One of the novelties in the present investigation was the characterization of time intervals during the different steps of the patient care pathway across multiple centers and geographies (patient preparation, procedure room occupancy, process time, education, and total visit duration). We observed that device insertion could be completed efficiently out-of-lab with an average visit duration of 115 min, procedure room occupancy time of 54 min, and process duration of 29 min (from patient preparation to skin closure). Others have reported on room occupancy times and have found similar results (55–58 min) [
2,
11]. Moreover, in the present study physicians reported few delays over 15 min. This corresponds with findings from the RIO 2 US study, where physicians reported fewer delays when a miniaturized ICM was inserted in an office vs. in-lab [
3]. Together, these observations suggest that moving device insertion outside the traditional hospital settings can result in time savings.

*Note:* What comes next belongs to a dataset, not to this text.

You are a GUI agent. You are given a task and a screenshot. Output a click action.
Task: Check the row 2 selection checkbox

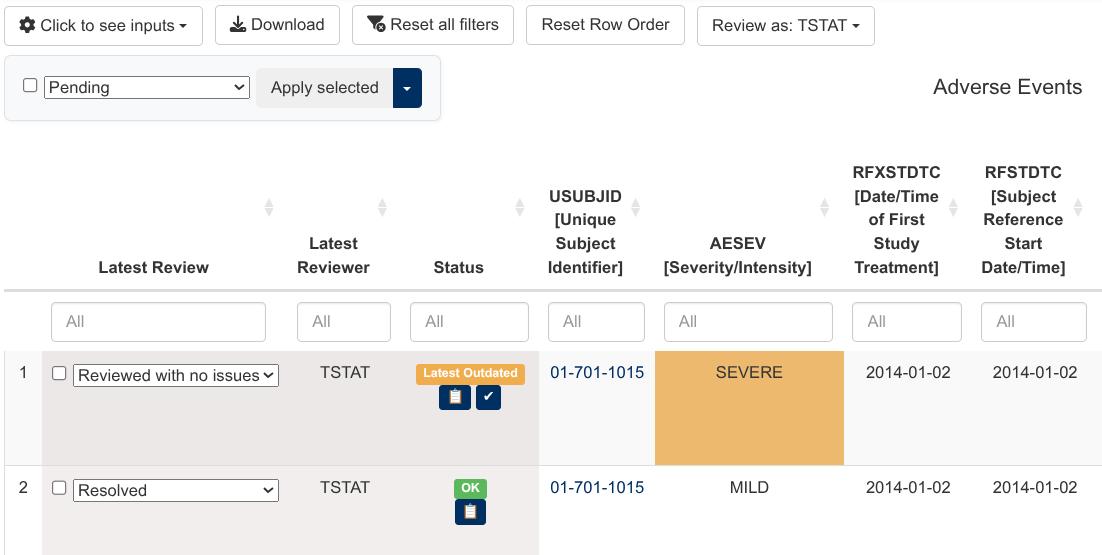click(59, 488)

Another interesting finding was the involvement of non-physician personnel throughout the care pathway. Although physicians participated in most device insertions, registered nurses and cardiovascular/surgical technologists were predominant in performing pre- and post-insertion activities, respectively. Other single-center studies have also described successful experiences with non-physician providers inserting miniaturized ICMs in ambulatory settings in terms of safety, improved patient flow, reduced costs, and better allocation of resources [
6,
11,
12].
Finally, physician perception of performing the procedure outside the traditional settings was very positive in terms of satisfaction with the environment, convenience, and positive feedback from patients. Results from the RIO 2 randomized study, comparing Reveal LINQ insertions performed in-office vs in the traditional hospital settings, also showed improved patient and physician experience with in-office insertions [
3].
Limitations
The main limitation of the study is its nonrandomized and single arm nature. However, safety of in-lab device insertion has been well established in previous investigations. Another limitation is the fact that the sample size was lower than estimated (191 vs. 204). In addition, the primary endpoint could not be ascertained in 15 patients due to early study withdrawal. However, patients were free from adverse events at the time of study withdrawal and the low untoward rate observed in those who were assessable would indicate that these patients were highly unlikely to have experienced an untoward event. Lastly, the study did not include a standardized approach to collect costs, so the hospital cost burden could not be estimated.